→ Work instructions: Down to the final line, print each entry exactly.

→ Data to process:
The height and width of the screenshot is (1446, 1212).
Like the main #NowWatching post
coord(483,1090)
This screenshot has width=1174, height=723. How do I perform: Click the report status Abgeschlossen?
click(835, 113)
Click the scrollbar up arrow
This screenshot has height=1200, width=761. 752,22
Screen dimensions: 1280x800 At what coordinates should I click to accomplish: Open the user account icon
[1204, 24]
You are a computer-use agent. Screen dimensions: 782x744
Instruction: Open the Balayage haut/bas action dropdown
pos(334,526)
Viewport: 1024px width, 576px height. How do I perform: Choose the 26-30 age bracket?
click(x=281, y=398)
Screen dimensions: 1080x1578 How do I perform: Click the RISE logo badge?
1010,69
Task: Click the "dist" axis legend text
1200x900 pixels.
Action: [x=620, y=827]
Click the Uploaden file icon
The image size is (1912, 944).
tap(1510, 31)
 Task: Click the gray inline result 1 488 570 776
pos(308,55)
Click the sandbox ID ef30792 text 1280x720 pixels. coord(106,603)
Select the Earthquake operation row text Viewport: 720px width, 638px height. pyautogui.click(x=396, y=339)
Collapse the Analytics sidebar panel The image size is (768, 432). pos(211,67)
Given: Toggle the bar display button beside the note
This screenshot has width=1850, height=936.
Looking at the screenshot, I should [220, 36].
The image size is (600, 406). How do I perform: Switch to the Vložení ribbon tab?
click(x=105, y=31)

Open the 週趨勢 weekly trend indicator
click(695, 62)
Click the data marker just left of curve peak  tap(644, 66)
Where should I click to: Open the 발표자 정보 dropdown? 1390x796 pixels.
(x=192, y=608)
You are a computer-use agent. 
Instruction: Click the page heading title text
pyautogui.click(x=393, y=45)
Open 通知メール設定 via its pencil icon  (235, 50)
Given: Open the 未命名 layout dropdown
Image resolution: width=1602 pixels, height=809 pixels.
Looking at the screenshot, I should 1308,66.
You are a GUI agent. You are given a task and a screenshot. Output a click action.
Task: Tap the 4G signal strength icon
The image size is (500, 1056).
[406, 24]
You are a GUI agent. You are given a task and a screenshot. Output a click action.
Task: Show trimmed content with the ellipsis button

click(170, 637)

→ Task output:
The height and width of the screenshot is (1446, 1212).
Like the main #NowWatching post
coord(483,1090)
This screenshot has width=1174, height=723. How do I perform: Click the report status Abgeschlossen?
click(835, 113)
Click the scrollbar up arrow
This screenshot has height=1200, width=761. 752,22
Screen dimensions: 1280x800 At what coordinates should I click to accomplish: Open the user account icon
[1204, 24]
You are a computer-use agent. Screen dimensions: 782x744
Instruction: Open the Balayage haut/bas action dropdown
pos(334,526)
Viewport: 1024px width, 576px height. How do I perform: Choose the 26-30 age bracket?
click(x=281, y=398)
Screen dimensions: 1080x1578 How do I perform: Click the RISE logo badge?
1010,69
Task: Click the "dist" axis legend text
1200x900 pixels.
Action: [x=620, y=827]
Click the Uploaden file icon
The image size is (1912, 944).
tap(1510, 31)
 Task: Click the gray inline result 1 488 570 776
pos(308,55)
Click the sandbox ID ef30792 text 1280x720 pixels. coord(106,603)
Select the Earthquake operation row text Viewport: 720px width, 638px height. pyautogui.click(x=396, y=339)
Collapse the Analytics sidebar panel The image size is (768, 432). pos(211,67)
Given: Toggle the bar display button beside the note
This screenshot has width=1850, height=936.
Looking at the screenshot, I should [220, 36].
The image size is (600, 406). How do I perform: Switch to the Vložení ribbon tab?
click(x=105, y=31)

Open the 週趨勢 weekly trend indicator
click(695, 62)
Click the data marker just left of curve peak  tap(644, 66)
Where should I click to: Open the 발표자 정보 dropdown? 1390x796 pixels.
(x=192, y=608)
You are a computer-use agent. 
Instruction: Click the page heading title text
pyautogui.click(x=393, y=45)
Open 通知メール設定 via its pencil icon  (235, 50)
Given: Open the 未命名 layout dropdown
Image resolution: width=1602 pixels, height=809 pixels.
Looking at the screenshot, I should 1308,66.
You are a GUI agent. You are given a task and a screenshot. Output a click action.
Task: Tap the 4G signal strength icon
The image size is (500, 1056).
[406, 24]
You are a GUI agent. You are given a task and a screenshot. Output a click action.
Task: Show trimmed content with the ellipsis button

click(170, 637)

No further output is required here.